If I put myself in your shoes (which I’m sure are more comfortable than those awful Velcro blue things you put me in today BTW), I’m guessing I would react in a similar fashion. The eye-rolling, the frustrated sighs, the under the breath swearing. I get it. However, I’d like to point out that, though this might come as a shock, you are pretty annoying too.
I’m still learning the intricacies of American social norms. It may take me a while to understand that it is considered frustrating for one to poop in the bathtub or spill apple juice down the basement steps. These are things that, while I’m still struggling to grasp the reasons why they are wrong, apparently annoy you and I will do my best to correct the behavior. However, I feel it is important to remind you at this time that I am a little baby. What’s your excuse?
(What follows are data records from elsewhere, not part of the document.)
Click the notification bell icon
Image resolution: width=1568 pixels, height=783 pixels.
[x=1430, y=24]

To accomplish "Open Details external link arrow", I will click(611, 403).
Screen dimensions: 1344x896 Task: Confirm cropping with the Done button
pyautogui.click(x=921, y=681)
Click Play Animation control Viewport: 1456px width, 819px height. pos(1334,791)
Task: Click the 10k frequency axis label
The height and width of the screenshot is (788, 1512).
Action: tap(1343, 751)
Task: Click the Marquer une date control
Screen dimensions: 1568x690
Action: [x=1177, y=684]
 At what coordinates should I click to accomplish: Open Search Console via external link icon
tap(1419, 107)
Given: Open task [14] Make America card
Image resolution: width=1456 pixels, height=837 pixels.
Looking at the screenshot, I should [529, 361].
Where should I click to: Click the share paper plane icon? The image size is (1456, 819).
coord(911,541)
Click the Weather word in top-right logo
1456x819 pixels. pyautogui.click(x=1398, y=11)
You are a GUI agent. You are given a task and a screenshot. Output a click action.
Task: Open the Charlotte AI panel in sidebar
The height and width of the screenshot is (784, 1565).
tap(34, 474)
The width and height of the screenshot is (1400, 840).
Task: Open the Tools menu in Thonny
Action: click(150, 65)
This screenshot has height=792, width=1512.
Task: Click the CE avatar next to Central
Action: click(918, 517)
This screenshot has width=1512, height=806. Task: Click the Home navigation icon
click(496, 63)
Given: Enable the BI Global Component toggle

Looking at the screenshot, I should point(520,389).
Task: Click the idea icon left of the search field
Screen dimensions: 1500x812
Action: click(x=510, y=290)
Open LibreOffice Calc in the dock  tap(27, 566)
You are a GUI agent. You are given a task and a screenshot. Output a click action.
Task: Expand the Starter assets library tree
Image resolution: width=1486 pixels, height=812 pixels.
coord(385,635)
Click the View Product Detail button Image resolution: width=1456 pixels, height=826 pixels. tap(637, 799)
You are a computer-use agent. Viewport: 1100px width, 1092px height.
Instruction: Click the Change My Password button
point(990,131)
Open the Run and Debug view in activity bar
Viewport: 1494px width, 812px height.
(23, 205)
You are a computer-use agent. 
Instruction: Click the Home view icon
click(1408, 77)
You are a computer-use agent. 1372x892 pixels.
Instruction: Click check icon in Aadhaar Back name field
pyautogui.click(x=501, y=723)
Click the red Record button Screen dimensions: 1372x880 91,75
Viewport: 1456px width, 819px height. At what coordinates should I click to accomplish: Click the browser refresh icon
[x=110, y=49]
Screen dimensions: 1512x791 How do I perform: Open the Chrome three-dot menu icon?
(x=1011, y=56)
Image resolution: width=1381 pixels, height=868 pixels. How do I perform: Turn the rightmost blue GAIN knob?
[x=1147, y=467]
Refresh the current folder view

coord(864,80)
Yesterday, I saw you get mad at a stapler. That’s right, a stapler. You tried to staple something and it didn’t work. So you swore at it, slammed it against the desk and threw it in the trash can. You got mad at it like it did something to you on purpose. Made a big scene and interrupted my shape puzzle. If I carried on like that, I’m pretty sure you’d yell at me.
Then you tried to sneak me apricots again. I don’t know how much clearer I can be: get those things off of my high-chair table. I don’t like them. I don’t want them. Maybe it’s a texture thing but I find them disgusting. I’m really sorry you bought a big bag of them on accident one time at COSTCO. I’m pretty sure mom already yelled at you about that but trying to pop them in my mouth when I’m not paying attention is irritating. It’s like you don’t think I recognize a disgusting, gross apricot when I see one. Give me a little more credit than that.
I’m not even going to talk at length here about the vacation that you took me on. I’m sure I seemed ungrateful and whiney the whole time, but look at it from my perspective. You strapped me in to that NASCAR Shoulder Harness car seat for 12-hours, dragged me into 98-degree weather, took away my normal bed and any semblance of a routine that I had set up and expected me to like it. I don’t even form long term memories yet! A trip to the beach is pretty much just going to fade in with everything else in these first three years. Did we even go to the beach? See? I already don’t remember.
In closing, can you lighten up a little bit? We’ll see if your attitude changes tomorrow when you try to wake me up. I’ll probably throw my binky at you in protest. Just remember: we’re family. If we weren’t annoying each other, we’d really be in trouble.